Das Thema Personalsuche beschäftigt auch die Fröbel-Gruppe. Den Fachkräftemangel spüre das Unternehmen in Bremen genauso wie im Rest der Republik. „Am Arbeitsmarkt erleben wir, dass einige moderne Schwerpunktthemen bei den Bewerberinnen und Bewerbern sehr gut ankommen: Themen wie Bildung für nachhaltige Entwicklung, Digitalisierung oder die Einbindung von Tieren in den Betreuungsalltag bieten ja nicht nur ihnen, sondern auch den betreuten Kindern tolle Entwicklungschancen“, erzählt Mario Weis. Insgesamt stünden die Rechte der Mädchen und Jungen im Fokus der pädagogischen Arbeit. Mit diesem Schwerpunkt könne sich das Gros der Fachkräfte gut identifizieren, weshalb sie sich gerne für den Träger als Arbeitgeber entscheiden würden. 

Zur Sache

Weitere Träger erweitern Angebot 

Neben der Hans-Wendt-Stiftung, Fröbel und dem PME-Familienservice erweitert unter anderem auch Kita Bremen sein Angebot im Norden der Stadt.
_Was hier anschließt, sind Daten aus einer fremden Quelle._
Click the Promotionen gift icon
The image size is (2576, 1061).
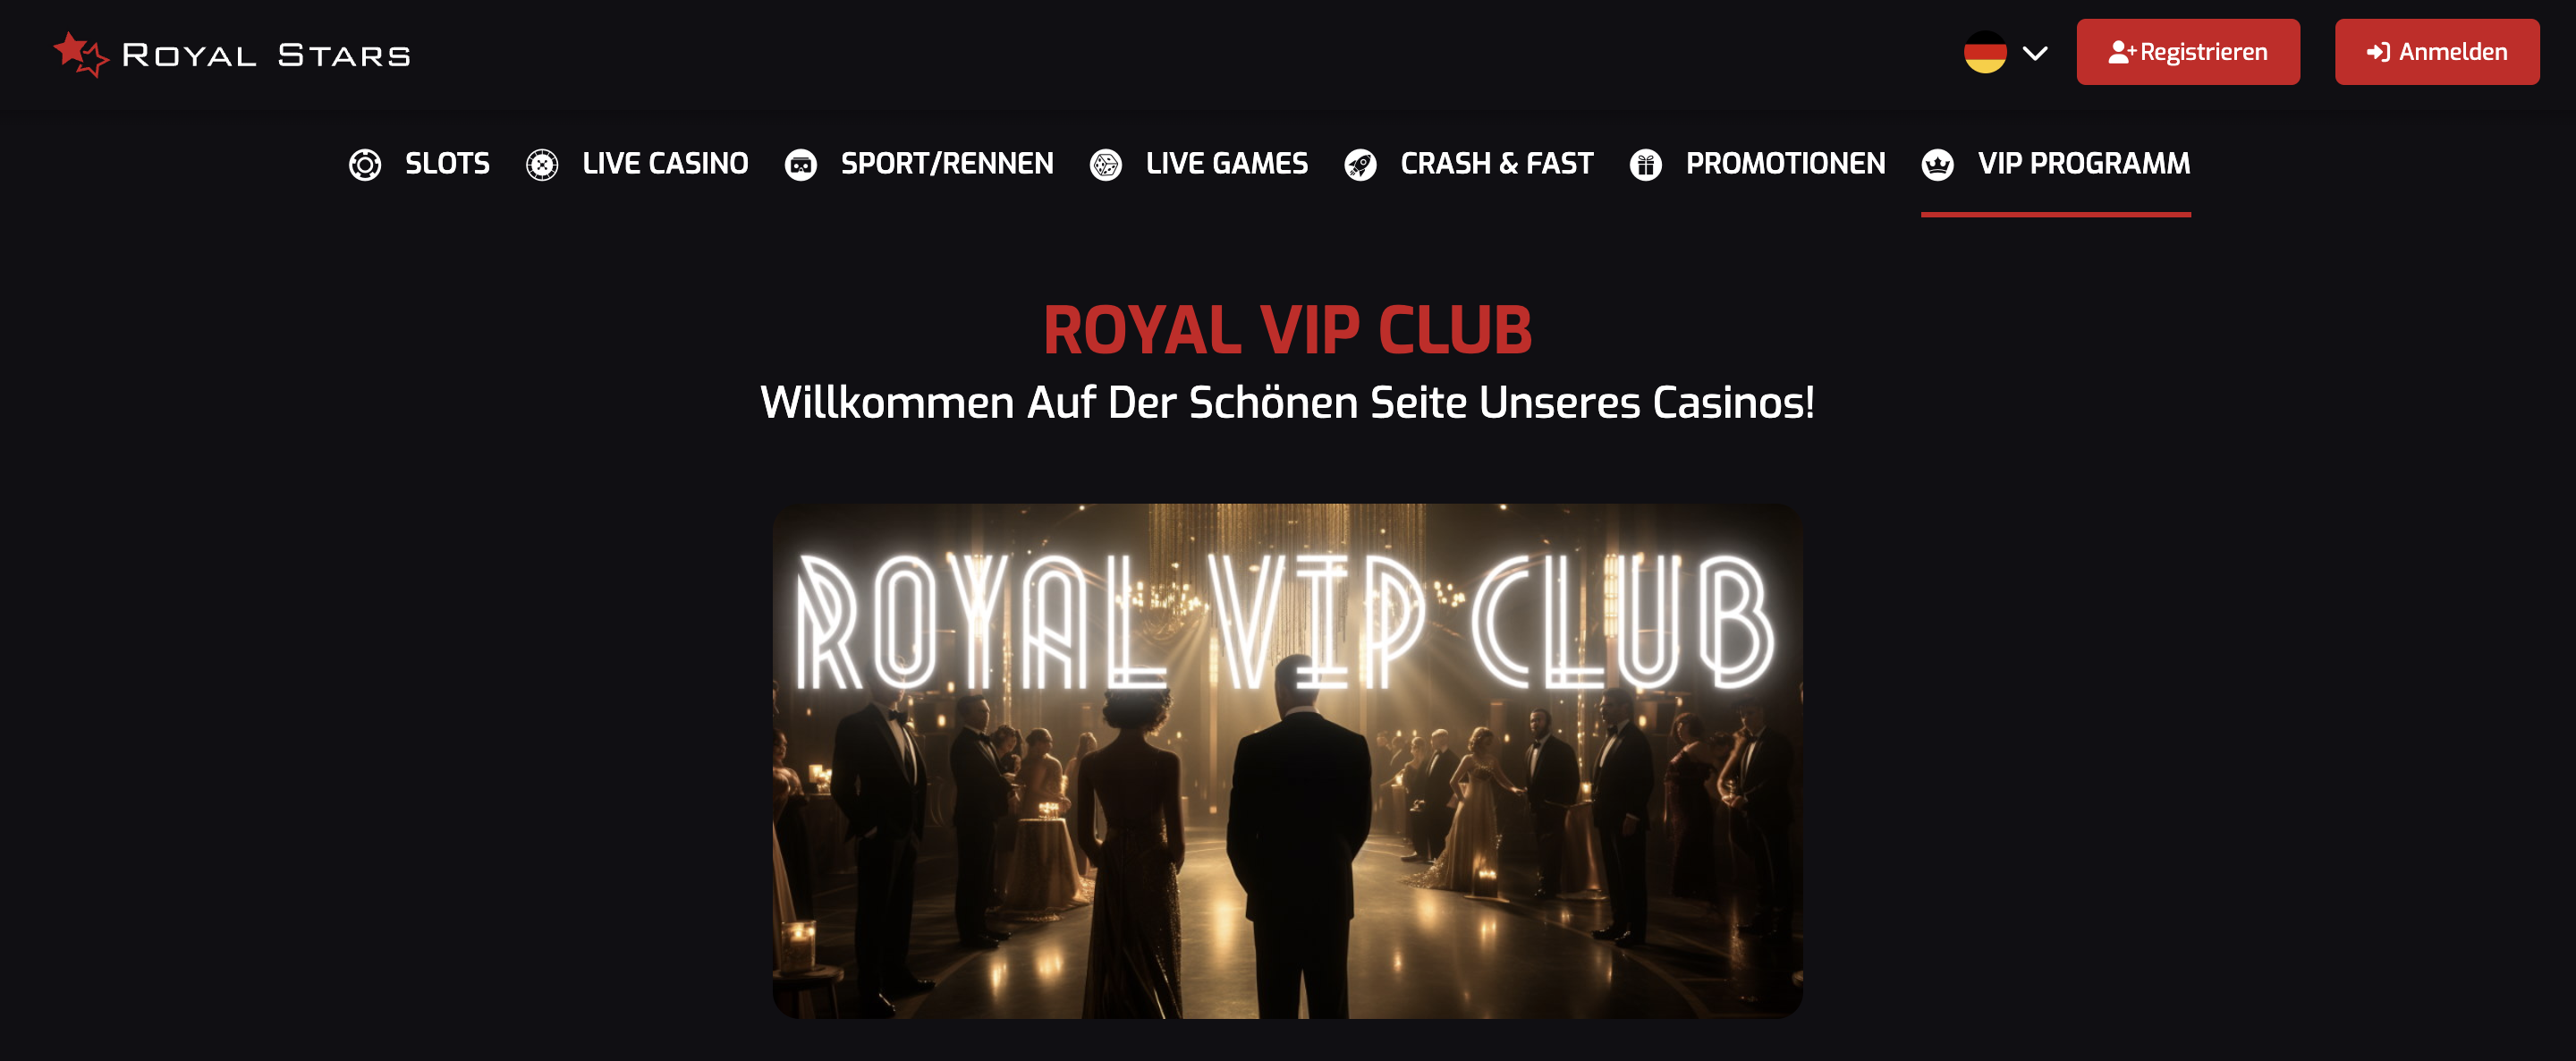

So sollen laut einer Auflistung der senatorischen Behörde für Kinder und Bildung etwa im Kinder- und Familienzentrum Smidts Park zwei weitere Gruppen geschaffen werden. Außerdem ist vorgesehen, das Kinder- und Familienzentrum Lesum von drei auf sechs Gruppen zu erweitern. Das Deutsche Rote Kreuz errichtet Kinderhäuser in Aumund, im Quartier Zum Alten Speicher sowie im Lesumpark. Außerdem plant die Arbeiterwohlfahrt eine Kita an der Alten Hafenstraße.